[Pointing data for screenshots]

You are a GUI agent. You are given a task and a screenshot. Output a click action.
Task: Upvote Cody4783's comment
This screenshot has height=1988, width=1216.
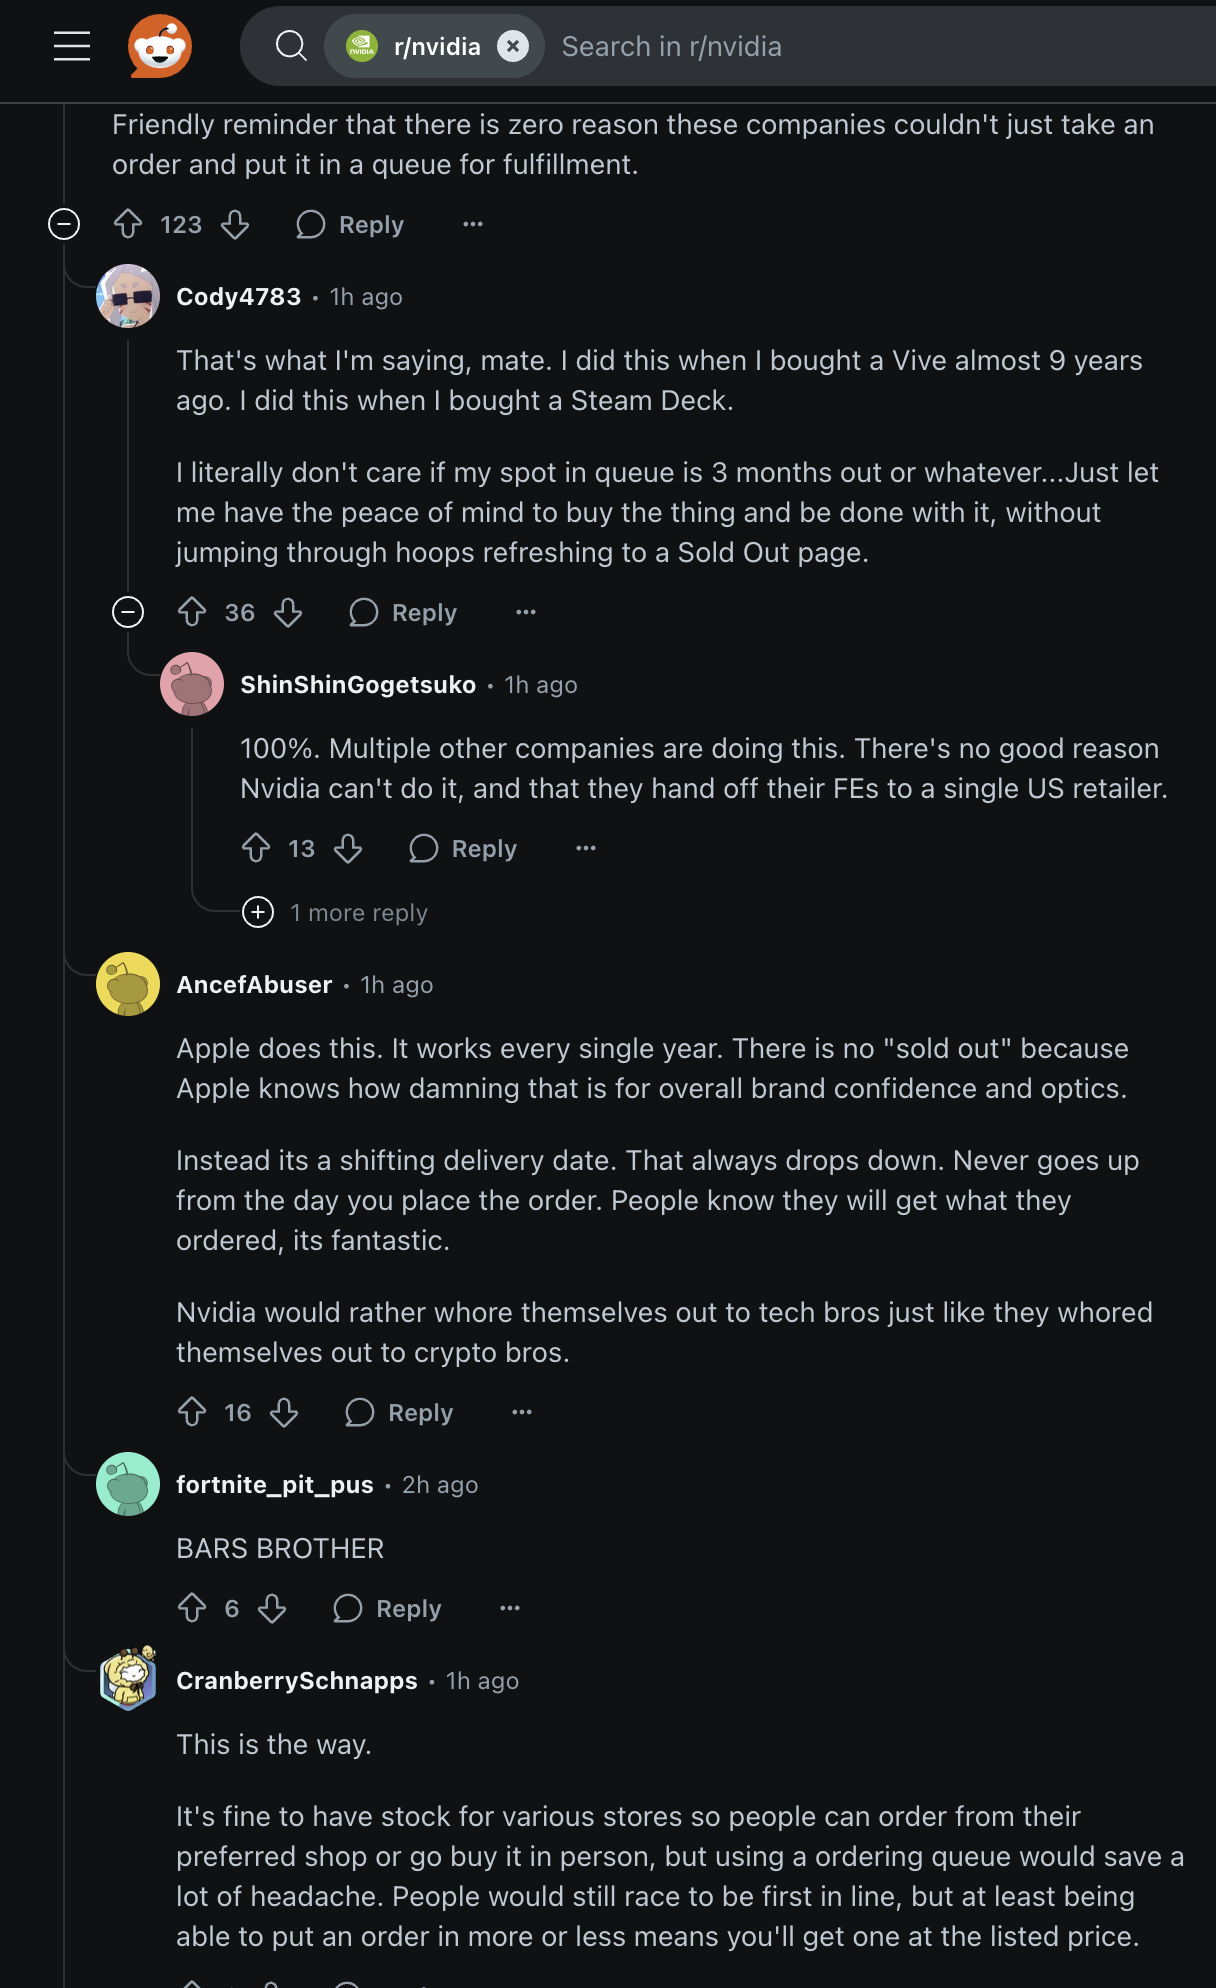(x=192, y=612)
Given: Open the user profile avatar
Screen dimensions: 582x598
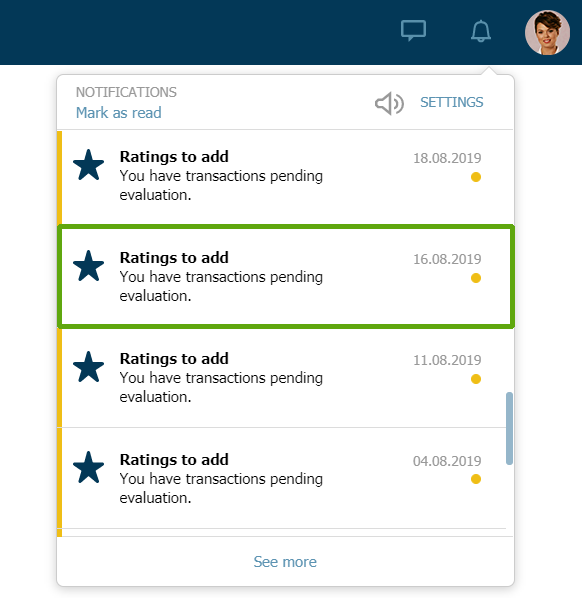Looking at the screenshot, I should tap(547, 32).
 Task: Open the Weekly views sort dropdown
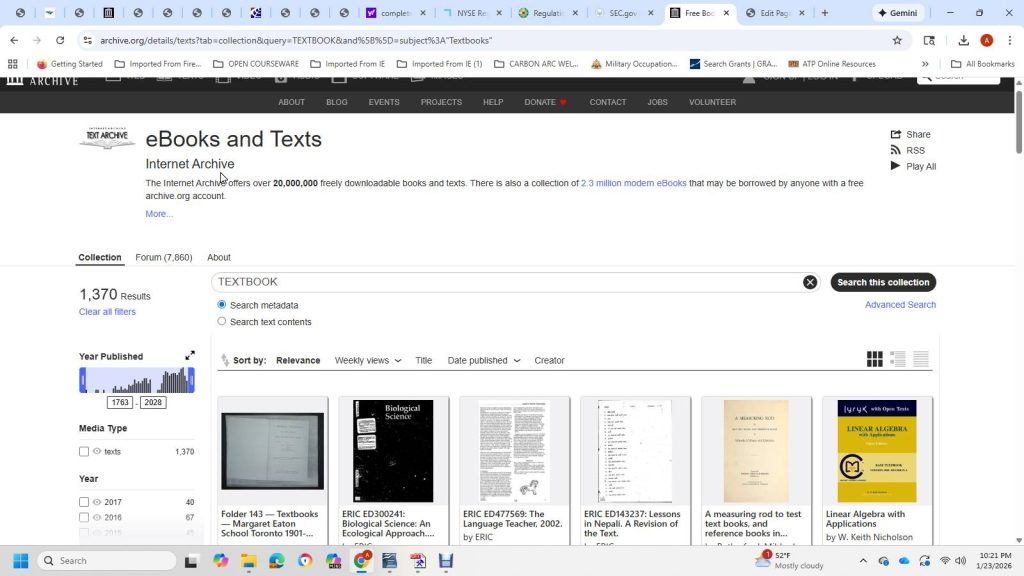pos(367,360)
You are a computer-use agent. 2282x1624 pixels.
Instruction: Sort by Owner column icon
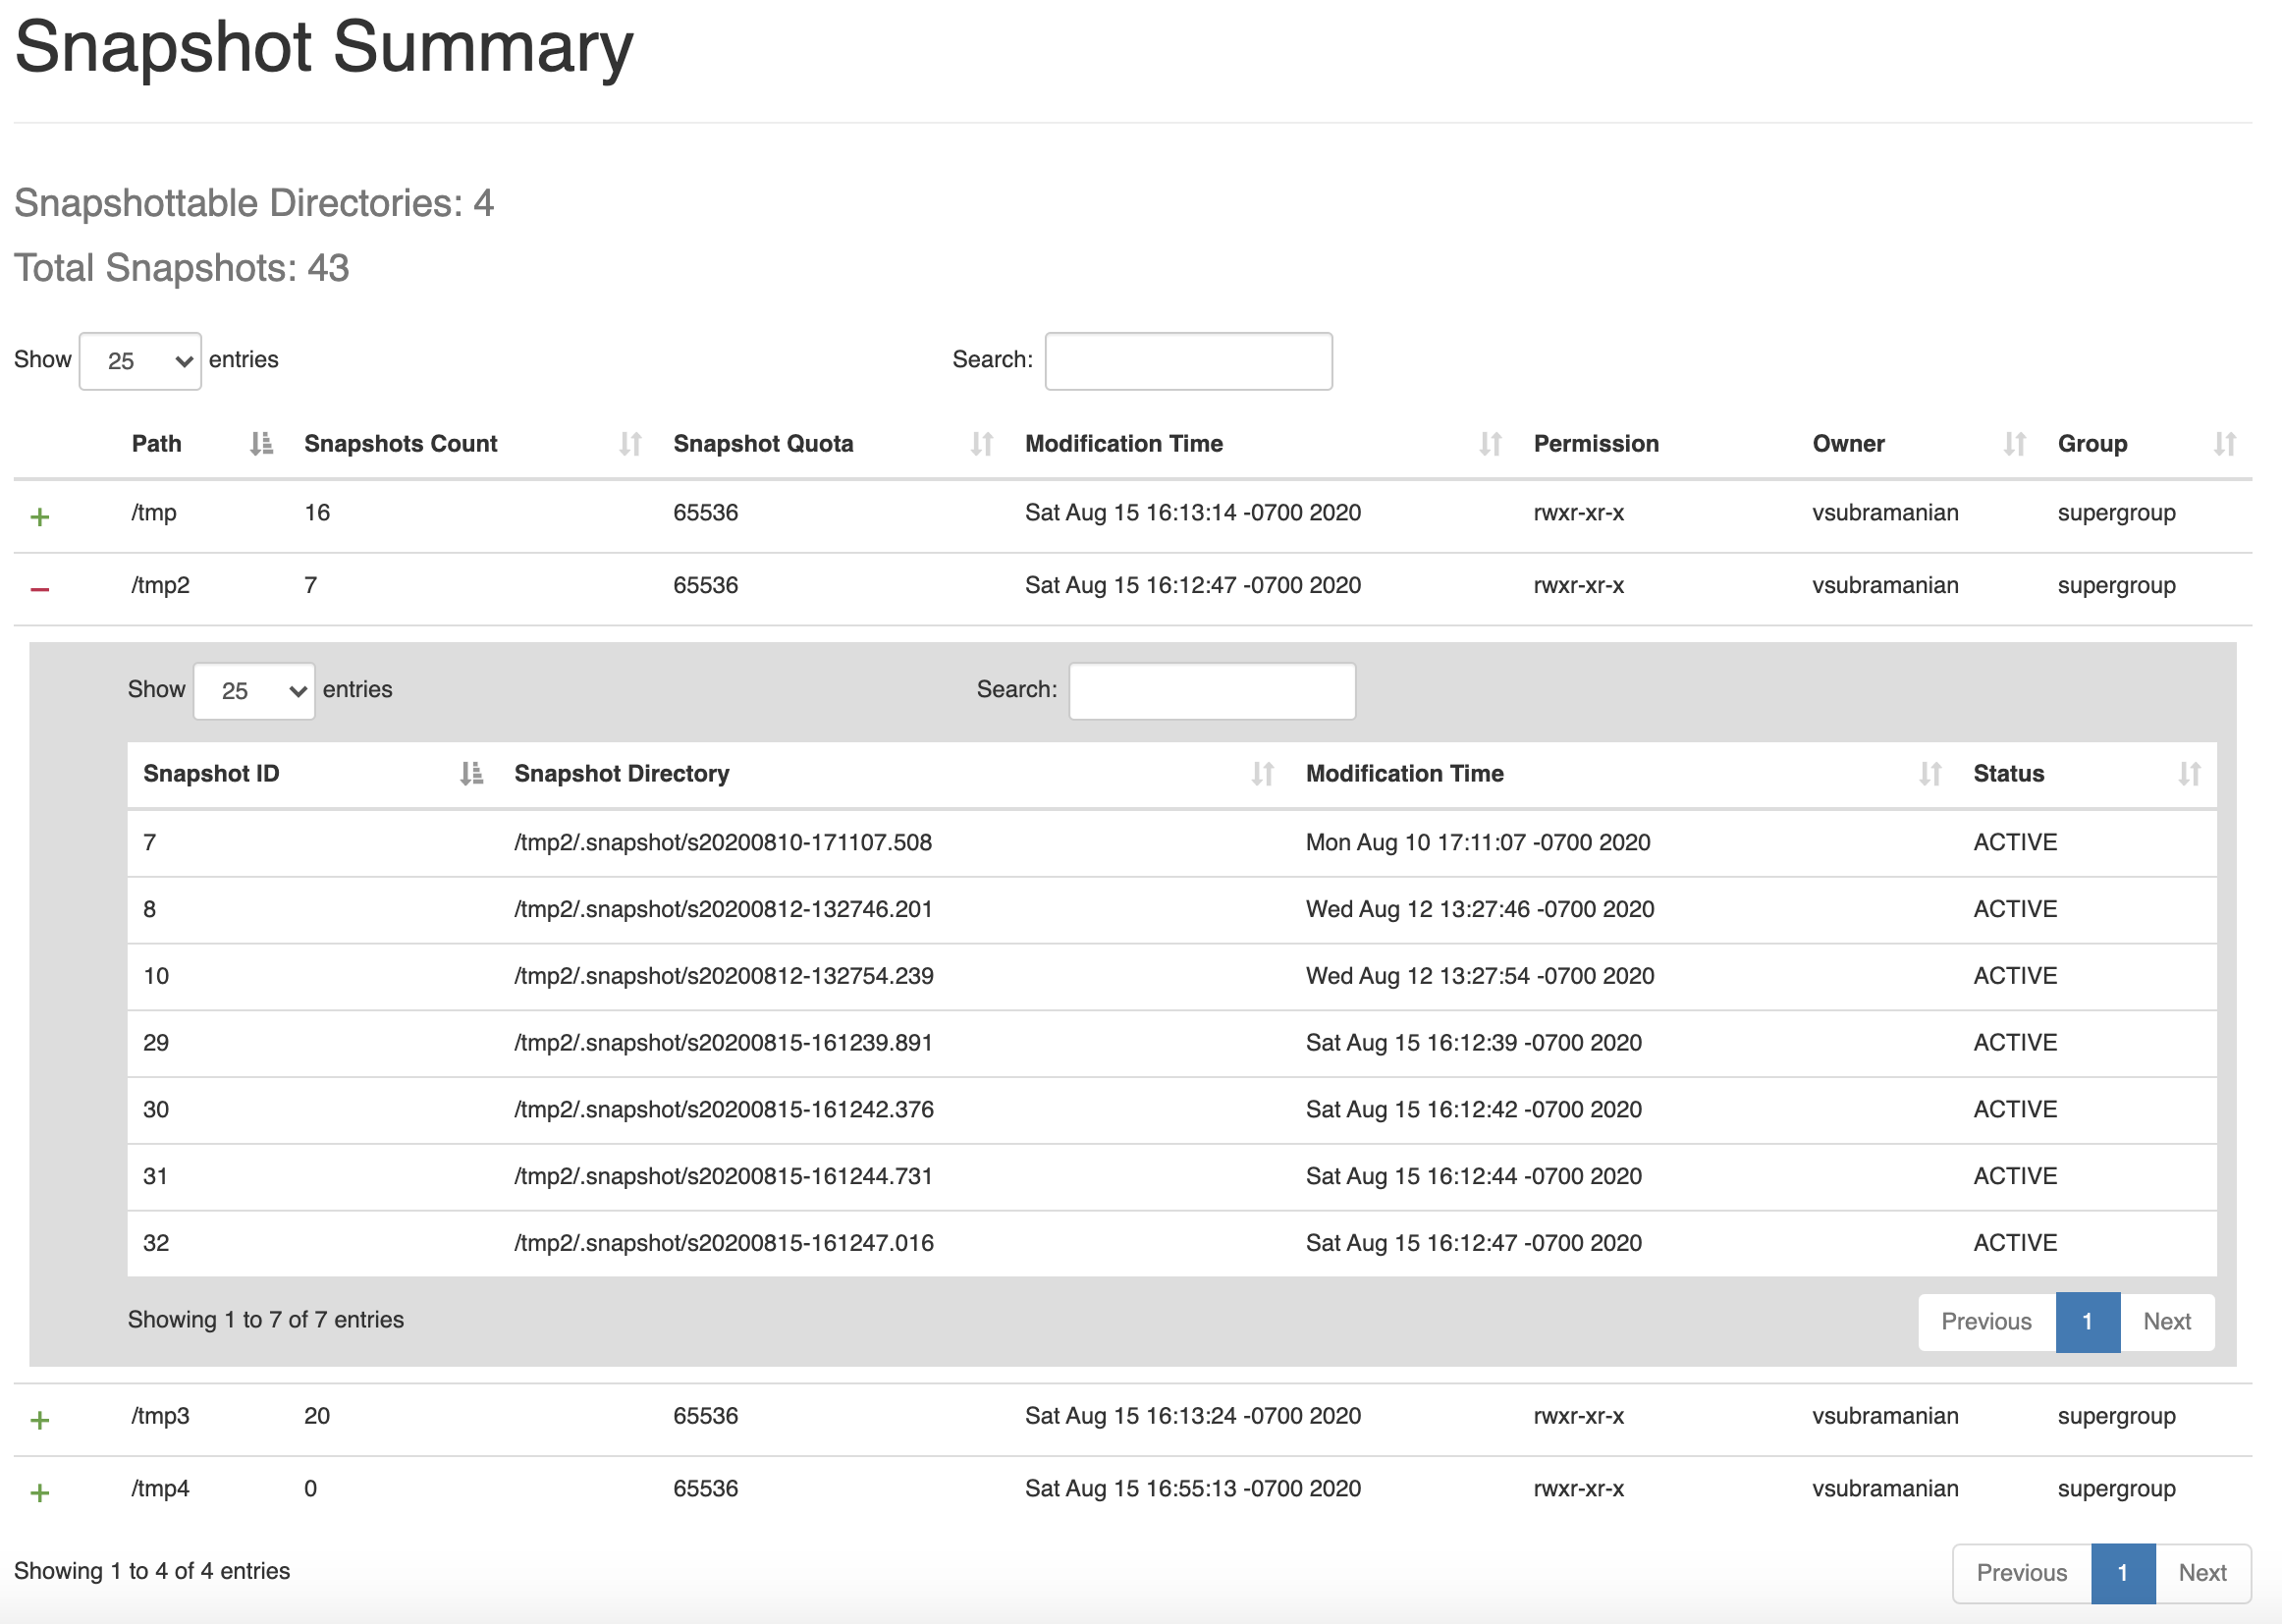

Task prompt:
Can you swap "dropdown" for "menu" in the entries above and give them back otherwise unchanged, leaving out the pictures?

Expected output:
You are a GUI agent. You are given a task and a screenshot. Output a click action.
Task: Upvote Cody4783's comment
This screenshot has height=1988, width=1216.
(x=192, y=612)
Given: Open the user profile avatar
Screen dimensions: 582x598
Looking at the screenshot, I should tap(547, 32).
 Task: Open the Weekly views sort menu
pos(367,360)
You are a computer-use agent. 2282x1624 pixels.
Instruction: Sort by Owner column icon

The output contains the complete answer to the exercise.